> **Document passage**:

Peter Artemiev (; d. March 30, 1700 Solovetsky Monastery, Russia) - was a Russian Orthodox Deacon, a convert to Byzantine Catholicism, and one of the first martyrs of the Russian Catholic Church.

Biography 
Born as the son of a Russian Orthodox priest, Peter Artemiev spent his childhood in Nizhny Novgorod, Vasilsursk and Suzdal. In years 1687-1688 he studied at the Slavic Greek Latin Academy in Moscow. In February 1688, as a "student and a novice" he travelled with Ioannikos Litkhoudis to the Republic of Venice. In Venice, Artemiev secretly adopted Catholicism. From Venice he travelled to Rome on pilgrimage and to see the Pope, and at the end of 1688 he returned to Moscow. Here Patriarch Adrian ordained him to the rank of deacon. While serving in the Peter and Paul Orthodox Church, Artemev became friendly with Moscow Jesuits Jerzy David and T. Tikhavski. After their expulsion ( 5 October 1689 ), confessed to the Jesuit missionary Fr. Conrad Terpilovsky, in Moscow on his way from Persia.

In 1698, Deacon Peter began to openly profess and preach reunion with the Holy See. According to a denunciation of the priest at St. Peter and Paul Church to Patriarch Adrian, he "harbors many who follow his heresies". Summoned from Suzdal, Peter's father could not persuade him to renounce Catholicism. Peter was sent to the Novospassky Monastery, where the wrote a letter to Patriarch, expressing willingness to accept martyrdom, denouncing the Patriarch and his Greek favorites, and defended the rights of the Old Believers. (The message has not been preserved, but we know the answer to it, entitled "Unmasking the Fallacies of Deacon Peter").

> **Supplied information**:

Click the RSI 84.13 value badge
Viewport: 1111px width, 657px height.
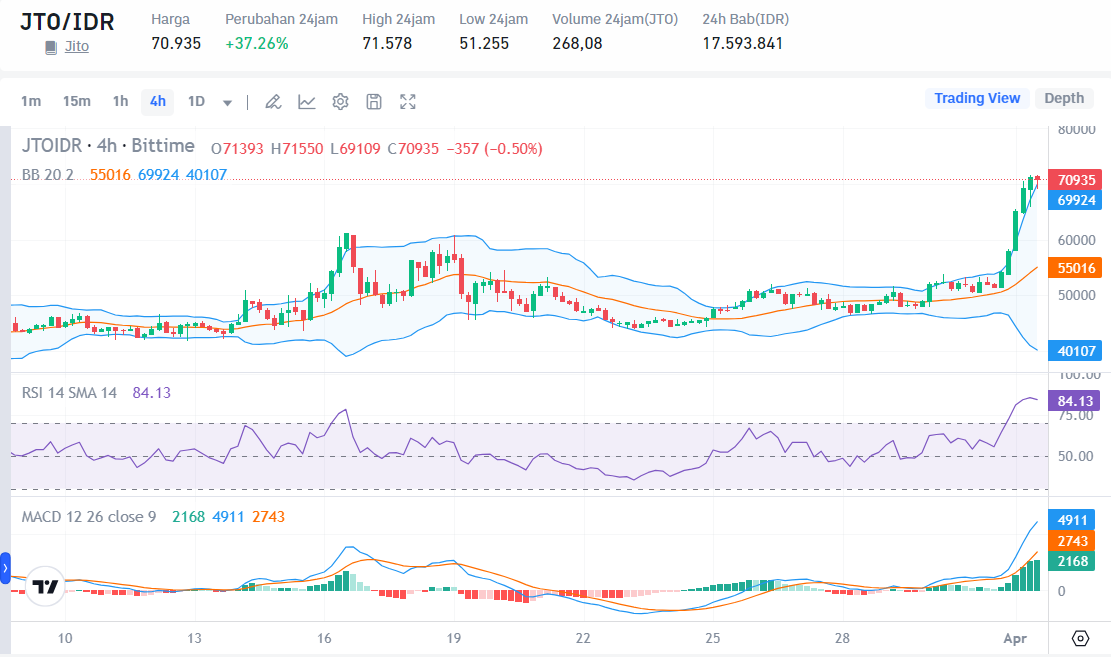coord(1074,399)
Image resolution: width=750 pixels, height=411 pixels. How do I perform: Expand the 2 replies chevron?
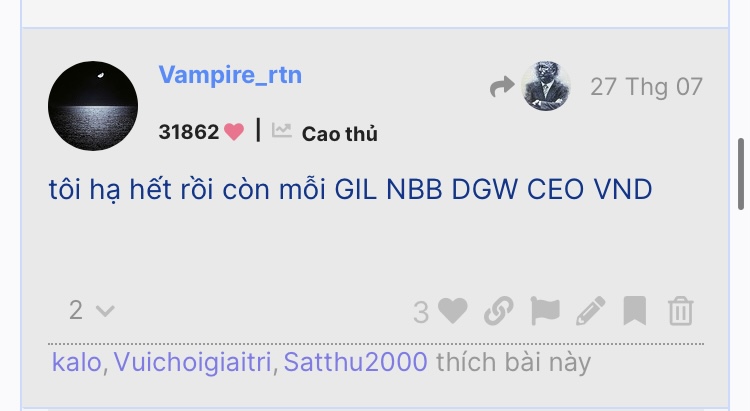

> **Exercise requirements**:
A. According to the passage on Peter Artemiev, at which school did he study in 1687-1688?
B. Write the next part of the passage on Peter Artemiev, starting after its final sentence.

> **In response**:
A. He studied at the Slavic Greek Latin Academy in Moscow.

B.
13 June 1698, according to the decision of Council with the participation of Patriarch Adrian, and other senior hierarchs of the Russian Orthodox Church, Artemiev was defrocked, anathematized and banished to a Vazhsky Monastery in Kholmogory diocese. Orders were given to keep him in strict isolation, do not give him ink and paper for writing and to not allow to attend the church. While imprisoned there between July 5 and 11 September 1698, Deacon Peter remained faithful to Catholic beliefs, continued to denounce the anti-Catholic elements of the Orthodox Church and preaching reunion with Rome. As a result, Bishop Athanasius of Kholmogory imprisoned him in Solovetsky Monastery, where Deacon Peter Artemiev died.

References

Further reading
 Панич Т. В. Артемьев Петр // Православная энциклопедия. — М., 2001. — Т. III : «Анфимий — Афанасий». — С. 467-468. — 752 с. — 40 000 экз. — ISBN 5-89572-008-0.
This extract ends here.